Serum uric acid and adiposity: deciphering causality using a bidirectional Mendelian randomization approach.

TitreSerum uric acid and adiposity: deciphering causality using a bidirectional Mendelian randomization approach.
Publication TypeJournal Article
Year of Publication2012
AuthorsLyngdoh, T, Vuistiner, P, Marques-Vidal, P, Rousson, V, Waeber, G, Vollenweider, P, Bochud, M
JournalPLoS One
Volume7
Issue6
Paginatione39321
Date Published2012
DOI10.1371/journal.pone.0039321
ISSN1932-6203
Mots-clésAdiposity, Adult, Causality, Cross-Sectional Studies, Female, Genotype, Glucose Transport Proteins, Facilitative, Humans, Male, Membrane Proteins, Middle Aged, Phenotype, Polymorphism, Single Nucleotide, Proteins, Random Allocation, Receptor, Melanocortin, Type 4, Uric Acid
Abstract

BACKGROUND: Although the relationship between serum uric acid (SUA) and adiposity is well established, the direction of the causality is still unclear in the presence of conflicting evidences. We used a bidirectional Mendelian randomization approach to explore the nature and direction of causality between SUA and adiposity in a population-based study of Caucasians aged 35 to 75 years.

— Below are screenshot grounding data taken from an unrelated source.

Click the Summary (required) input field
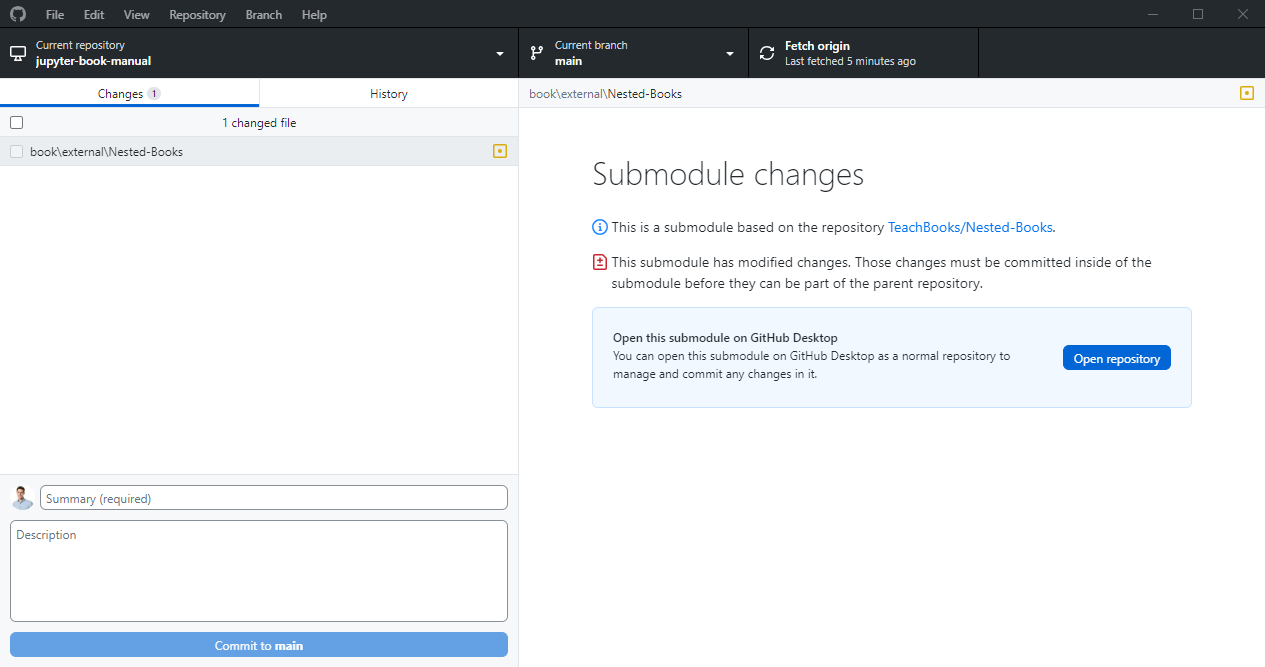The image size is (1265, 667). [x=273, y=498]
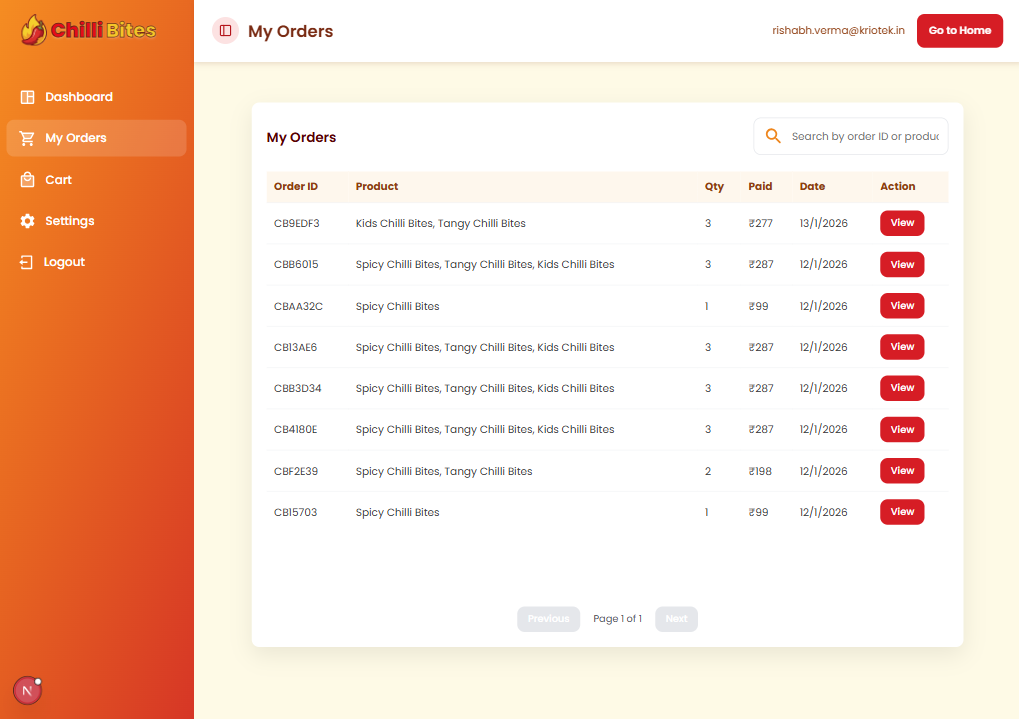Click the Cart bag icon
1019x719 pixels.
[x=27, y=180]
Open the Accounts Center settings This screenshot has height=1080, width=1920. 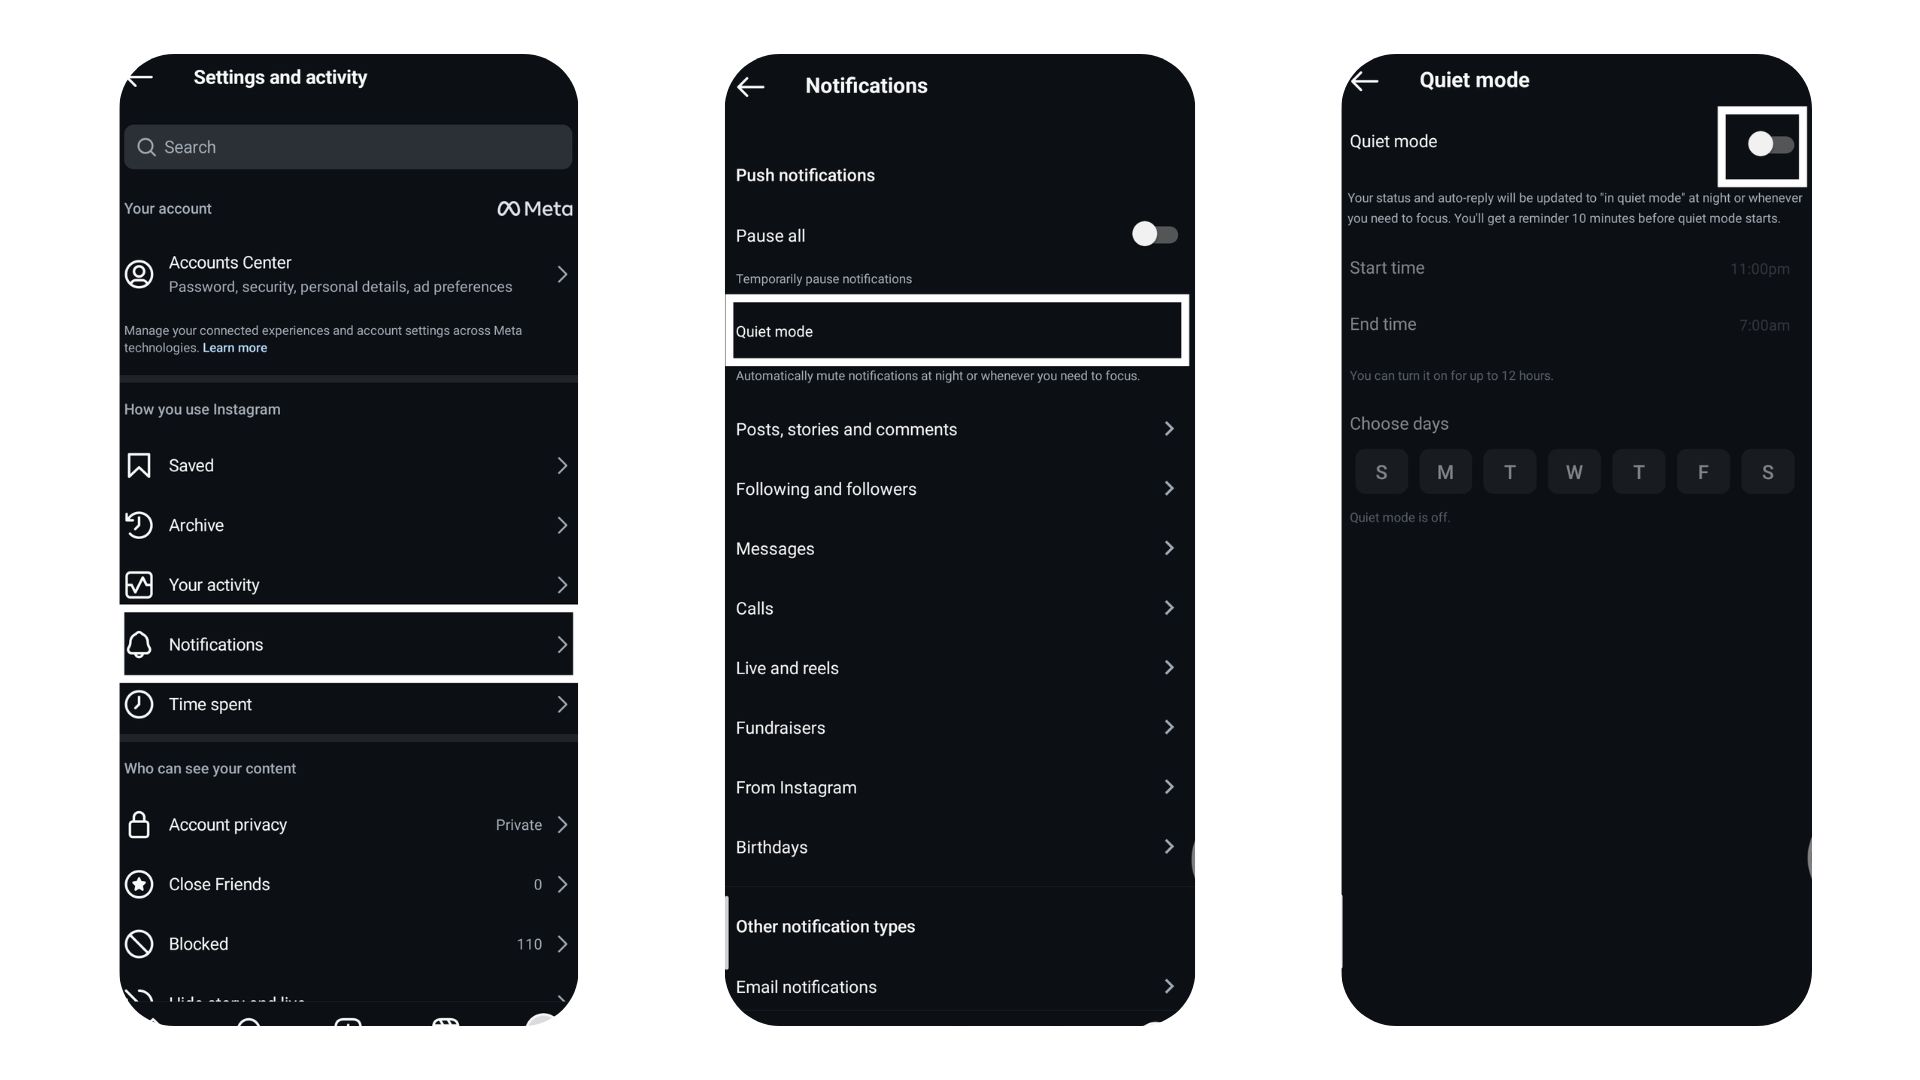348,273
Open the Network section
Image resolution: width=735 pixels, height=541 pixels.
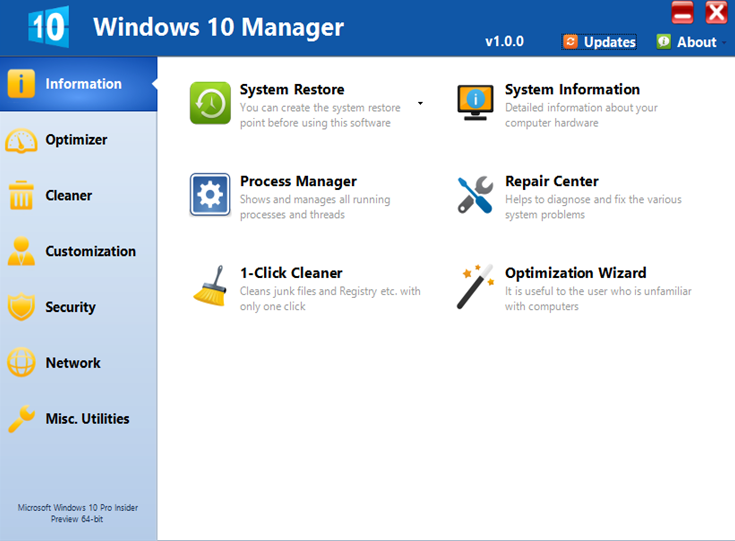(72, 364)
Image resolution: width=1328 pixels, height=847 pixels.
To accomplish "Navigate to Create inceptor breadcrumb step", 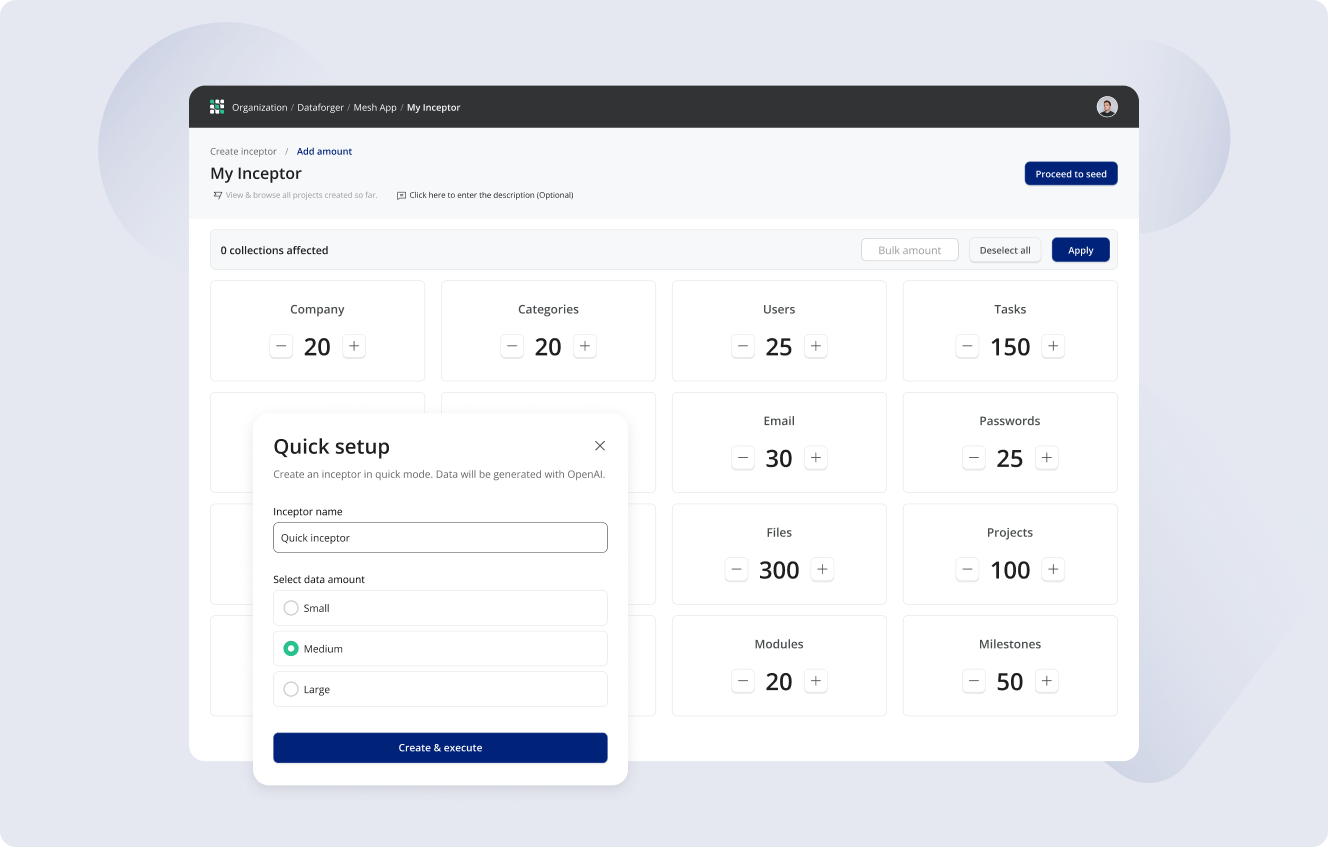I will (243, 152).
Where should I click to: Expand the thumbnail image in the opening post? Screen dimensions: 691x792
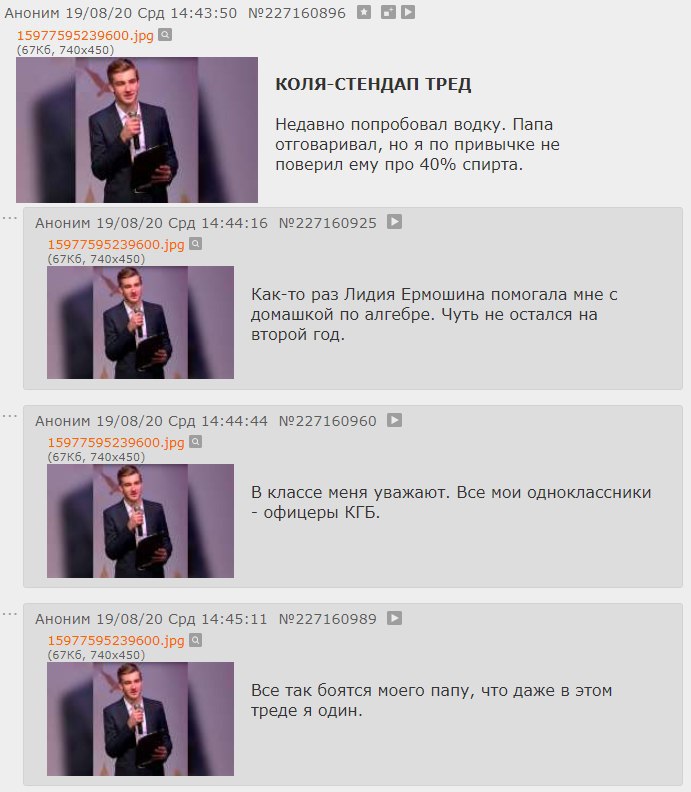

METHODS AND FINDINGS: We used, as instrumental variables, rs6855911 within the SUA gene SLC2A9 in one direction, and combinations of SNPs within the adiposity genes FTO, MC4R and TMEM18 in the other direction. Adiposity markers included weight, body mass index, waist circumference and fat mass. We applied a two-stage least squares regression: a regression of SUA/adiposity markers on our instruments in the first stage and a regression of the response of interest on the fitted values from the first stage regression in the second stage. SUA explained by the SLC2A9 instrument was not associated to fat mass (regression coefficient [95% confidence interval]: 0.05 [-0.10, 0.19] for fat mass) contrasting with the ordinary least square estimate (0.37 [0.34, 0.40]). By contrast, fat mass explained by genetic variants of the FTO, MC4R and TMEM18 genes was positively and significantly associated to SUA (0.31 [0.01, 0.62]), similar to the ordinary least square estimate (0.27 [0.25, 0.29]). Results were similar for the other adiposity markers.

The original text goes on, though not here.